A grade, a cela, tantas indagações da promotoria, são o modo como a cidade quer expulsar os pixadores de suas noites, de suas fachadas e de sua convivência. Mas não olham para o que o pixo chega a construir na vida de quem o faz.
 
Fruto da violência e da desigualdade social, o pixo é soco na cara. Mas também é uma inscrição popular, brasileira complexa, repleta de questões a serem debatidas. Nos leva a questionar o investimento em punir, em destruir o movimento. Por que? Será justo o que vemos acontecer aqui?
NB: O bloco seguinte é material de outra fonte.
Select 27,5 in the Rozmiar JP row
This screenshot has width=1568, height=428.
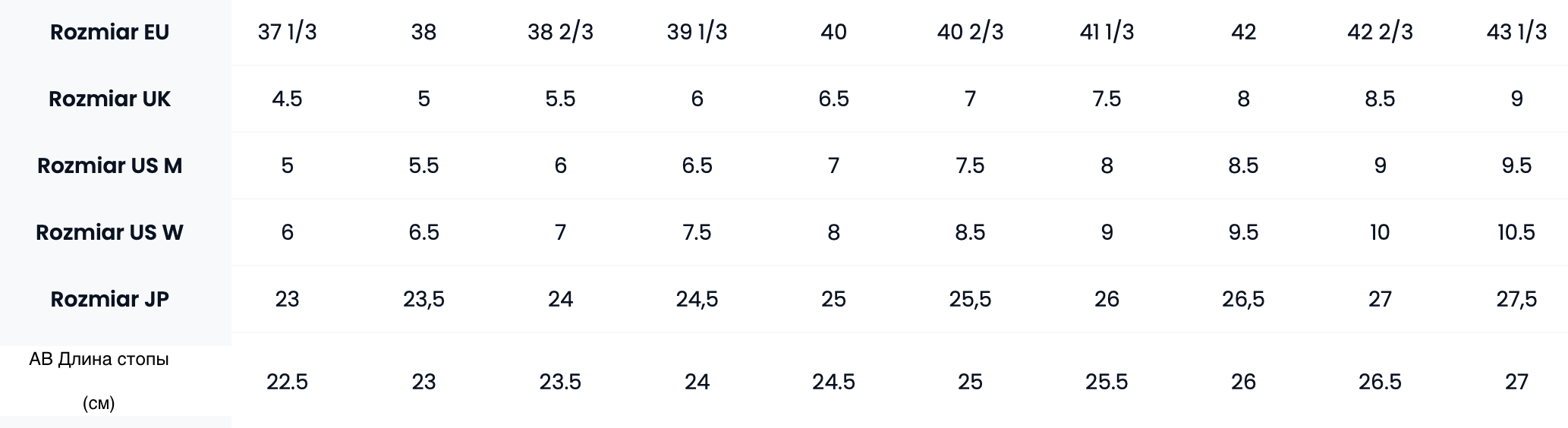pos(1516,299)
Por fachadas, por moralidade?
 
Goma se ergueu de uma situação injusta tornando-se pixador, afirmando o pixador que já era, desenvolvendo seu rolê, dedicando-se a ele. Sabemos do destino que a cadeia representa. Talvez saibamos o que acontece, na maioria das vezes, aos que saem de detenções em cadeias brasileiras. Há proporcionalidade nisso, entre ação e reação? Ainda se considerarmos que o que mais está em jogo é um padrão estético? BH pune mais quem pixa do que quem mata. Tá tranquilo?
 
Depois de oito meses de uma nova prisão preventiva, agora em prisão domiciliar, Goma segue tentando renascer e fazer renascer seus projetos e sonhos. O amor pela vida, pelas pessoas, os amigos, o filho, seguem. Uma sorte. No sistema, isso tá pra ser perdido, esmagado, oprimido.
 
Poeta de sua vida, de sua trajetória e de todos os seus riscos, Goma segue a vida, e nos faz pensar sobre pixo, sobre justiça, sobre a desigualdade social desse país, mas também sobre todo o potencial que preferimos encarcerar. O que isso diz de nossas cidades, de nossa mentalidade? O que é nossa justiça? Estará também comprimida, encarcerada? Valerá alguma fachada, algum muro, mais que algum destino, alguma vida? O que estamos fazendo para minimamente convivermos com a alteridade, com o que não fazemos, nem queremos, nem gostamos?
 
De todo modo, a rua de Belo Horizonte passou de 2016 para 2017 com o alívio de ver Goma em casa. Toda a complexidade cai por terra, encarcerada pela lógica da criminalização. Mas é preciso lembrar que estamos falando de estética, de vida, de cultura. O que estamos valorizando, para onde nossos olhos se dirigem e o que deixam de olhar?
 
Goma tem muito a dizer. O debate é escasso, a leitura sempre a mesma. Importante saber de quem viveu, de quem vive, já que esse fio constrói tantos autores, mais, talvez, que “bandidos”.